Drop every picture, then transcribe the remaining data exactly.

** Saved entries **
◇ ◇ ◇
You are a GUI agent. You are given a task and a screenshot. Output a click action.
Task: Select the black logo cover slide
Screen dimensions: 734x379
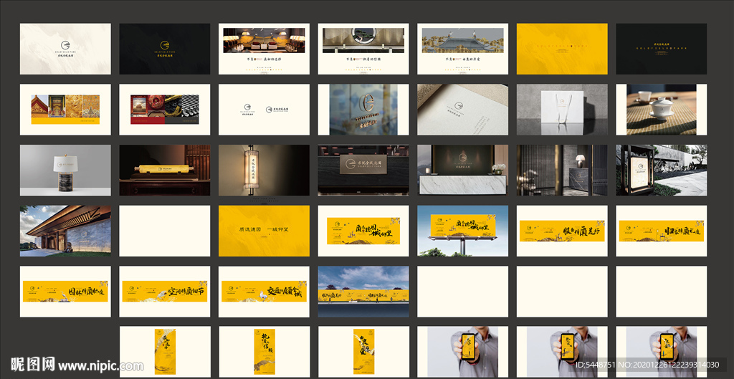point(164,49)
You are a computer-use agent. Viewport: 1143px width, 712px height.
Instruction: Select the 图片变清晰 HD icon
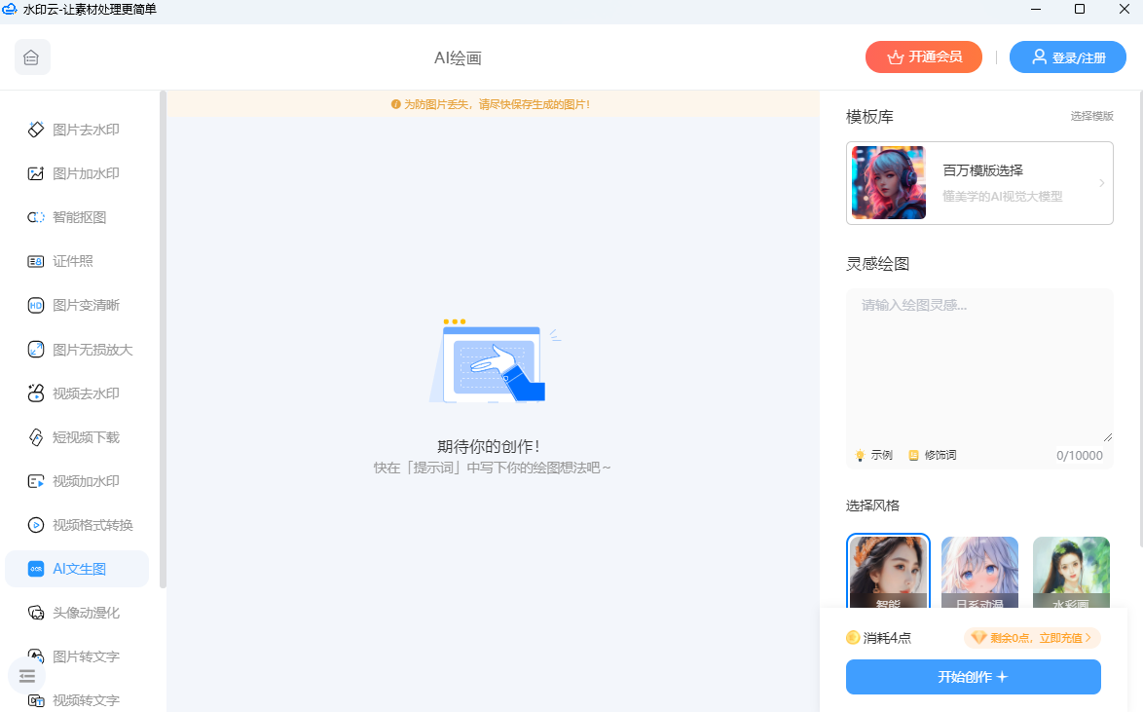[36, 305]
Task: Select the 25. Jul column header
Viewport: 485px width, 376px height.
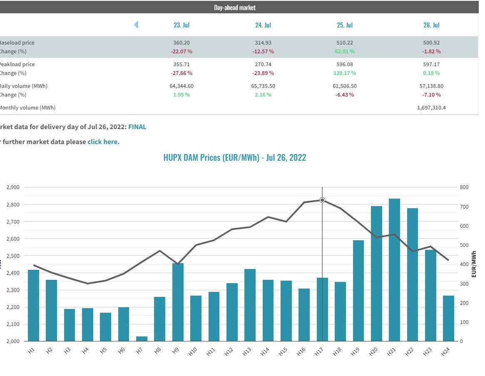Action: click(x=345, y=25)
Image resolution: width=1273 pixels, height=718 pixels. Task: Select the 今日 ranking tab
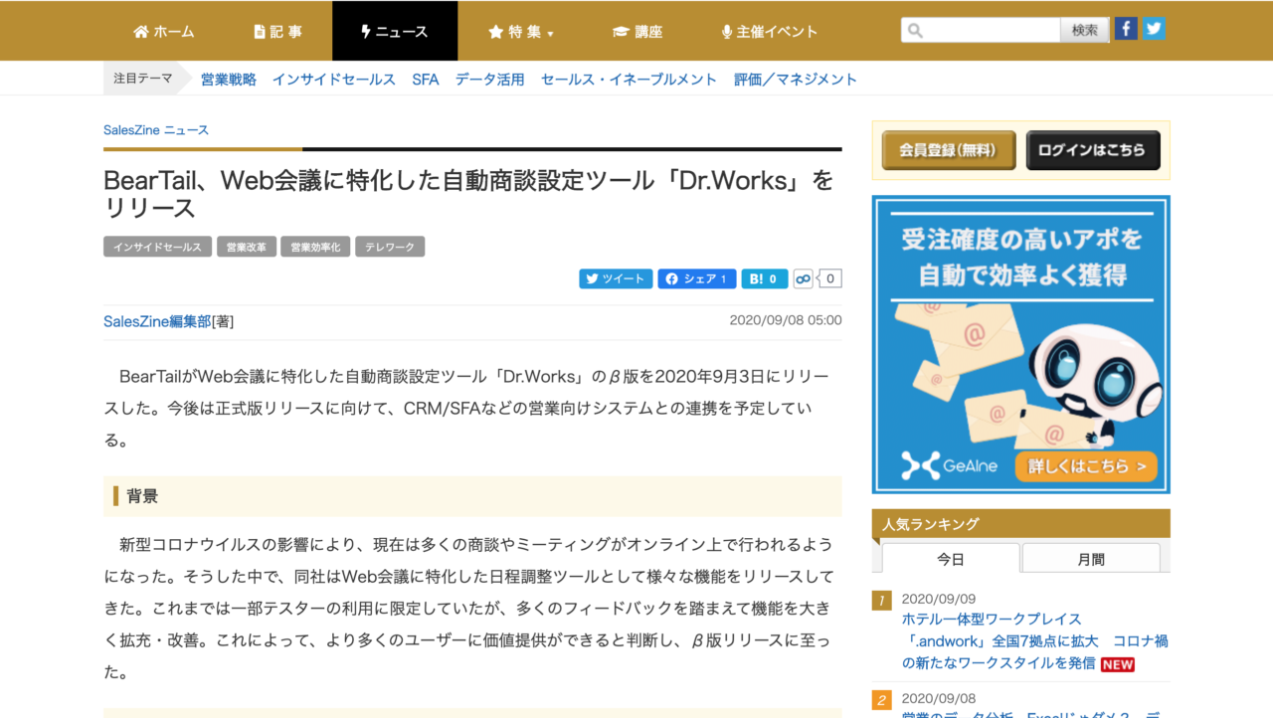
◇ ◇ ◇
** Result of the task **
You are a GUI agent. You are given a task and a screenshot. Output a click action.
Task: Select the black logo cover slide
Screen dimensions: 734x379
point(164,49)
You are a computer-use agent. Viewport: 1143px width, 712px height.
Instruction: Select the 图片变清晰 HD icon
[36, 305]
Task: Select the 25. Jul column header
Viewport: 485px width, 376px height.
Action: click(x=345, y=25)
Image resolution: width=1273 pixels, height=718 pixels. Task: Select the 今日 ranking tab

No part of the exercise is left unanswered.